We asked him more about why he wanted to come talk to us. He told us that every time they have had a session for trials recently, they were only accepting cases for plea-bargaining. I assume this is because Uganda is trying so hard to implement this new system. However, because of it, this man hasn’t gotten to go to trial. It made me sick to hear his story and see his desperation for anyone to help him. For a minute, we all wanted to let him just accept a plea so that at least he would have some certainty about when he would get out, but we knew we couldn’t allow him to do this. Thankfully, we told Professor Gash, who found out that he is on the list for the next High Court session to have his trial, and the session starts July 15, 2016. We rushed back to tell him that his trial was coming soon, and his face fell in his hands and he started tearing up. What was even better is that our Ugandan advocate (who is doing this work for free by the way) offered right on the spot to represent him at his trial! This was absolutely AMAZING, because he was not required in any way to do something like this for him. Although the man would otherwise receive a lawyer at some point, the lawyer may not advocate for him like Michael will. This story will hopefully have a happy ending. I hope more than anything that Michael is able to prove this man’s innocence and the judge will set him free in just a few weeks.

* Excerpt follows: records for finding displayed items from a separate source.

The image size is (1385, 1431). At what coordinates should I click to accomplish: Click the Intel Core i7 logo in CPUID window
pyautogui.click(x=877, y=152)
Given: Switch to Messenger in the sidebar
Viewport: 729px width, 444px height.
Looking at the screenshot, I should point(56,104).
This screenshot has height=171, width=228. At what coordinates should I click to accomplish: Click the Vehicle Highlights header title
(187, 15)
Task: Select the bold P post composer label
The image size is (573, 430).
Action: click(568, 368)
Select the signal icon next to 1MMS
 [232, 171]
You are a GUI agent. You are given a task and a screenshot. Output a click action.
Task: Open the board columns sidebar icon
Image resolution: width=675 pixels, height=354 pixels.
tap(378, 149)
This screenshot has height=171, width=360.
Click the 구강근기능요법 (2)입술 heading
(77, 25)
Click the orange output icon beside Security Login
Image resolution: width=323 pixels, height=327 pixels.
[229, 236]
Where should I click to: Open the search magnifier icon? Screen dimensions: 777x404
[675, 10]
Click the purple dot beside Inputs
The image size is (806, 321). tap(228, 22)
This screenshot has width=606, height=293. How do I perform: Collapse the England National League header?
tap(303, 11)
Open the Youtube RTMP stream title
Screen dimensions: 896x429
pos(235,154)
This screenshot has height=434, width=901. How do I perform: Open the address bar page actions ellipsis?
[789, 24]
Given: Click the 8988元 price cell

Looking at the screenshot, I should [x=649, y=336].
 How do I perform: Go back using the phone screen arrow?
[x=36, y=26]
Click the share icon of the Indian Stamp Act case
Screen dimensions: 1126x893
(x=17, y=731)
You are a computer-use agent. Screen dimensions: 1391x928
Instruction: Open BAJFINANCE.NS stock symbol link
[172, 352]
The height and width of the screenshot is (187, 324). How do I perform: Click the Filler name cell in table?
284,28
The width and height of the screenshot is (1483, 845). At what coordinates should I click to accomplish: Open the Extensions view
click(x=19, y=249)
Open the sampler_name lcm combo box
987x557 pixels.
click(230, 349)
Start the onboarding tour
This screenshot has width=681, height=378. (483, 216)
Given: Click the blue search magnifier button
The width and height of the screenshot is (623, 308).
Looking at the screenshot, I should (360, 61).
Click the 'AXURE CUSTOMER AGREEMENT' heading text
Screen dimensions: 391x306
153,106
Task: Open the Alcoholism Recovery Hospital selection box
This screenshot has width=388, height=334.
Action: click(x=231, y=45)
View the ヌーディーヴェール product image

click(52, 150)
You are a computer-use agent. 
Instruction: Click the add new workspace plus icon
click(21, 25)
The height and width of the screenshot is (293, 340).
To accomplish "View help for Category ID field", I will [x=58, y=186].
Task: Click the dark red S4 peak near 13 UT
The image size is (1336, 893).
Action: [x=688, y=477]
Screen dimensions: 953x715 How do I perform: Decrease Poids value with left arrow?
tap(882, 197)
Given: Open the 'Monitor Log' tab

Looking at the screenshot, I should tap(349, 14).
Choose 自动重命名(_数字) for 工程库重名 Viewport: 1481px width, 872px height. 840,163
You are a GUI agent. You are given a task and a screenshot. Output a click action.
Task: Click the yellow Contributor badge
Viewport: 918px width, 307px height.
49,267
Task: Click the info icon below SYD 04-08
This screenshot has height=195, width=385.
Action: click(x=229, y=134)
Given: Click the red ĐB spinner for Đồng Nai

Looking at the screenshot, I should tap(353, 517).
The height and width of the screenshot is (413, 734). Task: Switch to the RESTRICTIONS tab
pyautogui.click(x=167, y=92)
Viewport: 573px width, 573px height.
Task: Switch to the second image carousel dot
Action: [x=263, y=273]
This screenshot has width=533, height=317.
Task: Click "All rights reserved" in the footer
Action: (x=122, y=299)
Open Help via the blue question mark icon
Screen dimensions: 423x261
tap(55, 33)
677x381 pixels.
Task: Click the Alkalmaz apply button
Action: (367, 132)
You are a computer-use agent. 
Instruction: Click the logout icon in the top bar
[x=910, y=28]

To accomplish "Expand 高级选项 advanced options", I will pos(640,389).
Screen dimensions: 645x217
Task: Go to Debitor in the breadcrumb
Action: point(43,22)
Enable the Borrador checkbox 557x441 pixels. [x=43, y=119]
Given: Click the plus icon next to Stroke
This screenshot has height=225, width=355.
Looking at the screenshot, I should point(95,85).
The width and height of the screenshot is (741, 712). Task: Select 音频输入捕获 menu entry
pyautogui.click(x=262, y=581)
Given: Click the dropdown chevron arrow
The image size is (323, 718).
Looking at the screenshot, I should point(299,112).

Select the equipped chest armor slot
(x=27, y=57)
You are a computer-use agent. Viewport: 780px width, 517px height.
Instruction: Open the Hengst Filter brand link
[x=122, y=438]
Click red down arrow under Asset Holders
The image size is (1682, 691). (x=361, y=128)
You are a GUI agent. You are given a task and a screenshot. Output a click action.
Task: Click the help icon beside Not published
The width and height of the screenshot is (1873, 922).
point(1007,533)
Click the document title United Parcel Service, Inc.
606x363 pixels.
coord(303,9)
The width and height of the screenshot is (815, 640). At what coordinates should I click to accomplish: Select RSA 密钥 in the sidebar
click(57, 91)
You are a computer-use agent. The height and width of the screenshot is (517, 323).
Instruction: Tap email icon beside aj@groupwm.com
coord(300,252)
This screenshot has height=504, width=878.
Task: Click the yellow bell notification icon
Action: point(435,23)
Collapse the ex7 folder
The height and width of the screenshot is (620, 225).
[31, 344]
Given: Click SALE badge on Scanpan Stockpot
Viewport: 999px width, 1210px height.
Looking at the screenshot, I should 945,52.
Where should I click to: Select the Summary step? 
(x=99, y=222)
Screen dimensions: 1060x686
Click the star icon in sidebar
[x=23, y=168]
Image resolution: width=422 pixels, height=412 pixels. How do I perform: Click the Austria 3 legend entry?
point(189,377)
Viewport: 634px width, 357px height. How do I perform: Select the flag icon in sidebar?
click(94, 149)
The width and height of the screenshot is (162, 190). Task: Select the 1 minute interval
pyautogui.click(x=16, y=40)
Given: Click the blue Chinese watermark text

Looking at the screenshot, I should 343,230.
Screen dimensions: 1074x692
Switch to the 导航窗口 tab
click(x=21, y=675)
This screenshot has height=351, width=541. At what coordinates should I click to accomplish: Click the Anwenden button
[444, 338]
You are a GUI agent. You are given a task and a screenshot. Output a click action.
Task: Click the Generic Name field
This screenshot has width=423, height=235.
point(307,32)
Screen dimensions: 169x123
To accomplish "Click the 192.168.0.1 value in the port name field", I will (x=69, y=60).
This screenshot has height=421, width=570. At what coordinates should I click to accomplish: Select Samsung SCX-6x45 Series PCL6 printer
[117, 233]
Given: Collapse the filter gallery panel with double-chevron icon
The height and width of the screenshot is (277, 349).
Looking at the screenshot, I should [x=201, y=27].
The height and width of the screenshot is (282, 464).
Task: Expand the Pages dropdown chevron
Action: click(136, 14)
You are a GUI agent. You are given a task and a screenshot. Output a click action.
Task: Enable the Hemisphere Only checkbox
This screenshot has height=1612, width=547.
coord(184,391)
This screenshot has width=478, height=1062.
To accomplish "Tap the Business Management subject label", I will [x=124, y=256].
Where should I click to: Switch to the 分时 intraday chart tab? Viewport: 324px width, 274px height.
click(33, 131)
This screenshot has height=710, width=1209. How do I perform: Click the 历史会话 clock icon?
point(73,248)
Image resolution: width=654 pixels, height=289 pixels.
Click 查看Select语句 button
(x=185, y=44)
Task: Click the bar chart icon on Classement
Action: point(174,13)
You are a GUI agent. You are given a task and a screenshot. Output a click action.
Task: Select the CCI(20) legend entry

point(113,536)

This was a tough case, and it is really difficult to grapple with the fact that an innocent man has been sitting in prison for several years waiting for the day he can try to prove his innocence at trial. He has been sitting there wondering if anybody would ever listen to him or help him, or if he would just rot away in prison for a crime he didn’t commit. His desperation was so deep that he was willing to plead guilty to an aggravated robbery charge that could have put him in prison for 30 years!! I’m thankful that his case came our way that day, and that he met a Ugandan advocate willing and able to help him. Not all cases like his will end this way though. I’m sure there are many more innocent people sitting in Ugandan prisons who are desperately waiting for their chance to prove their innocence, and they may not get that chance for several years.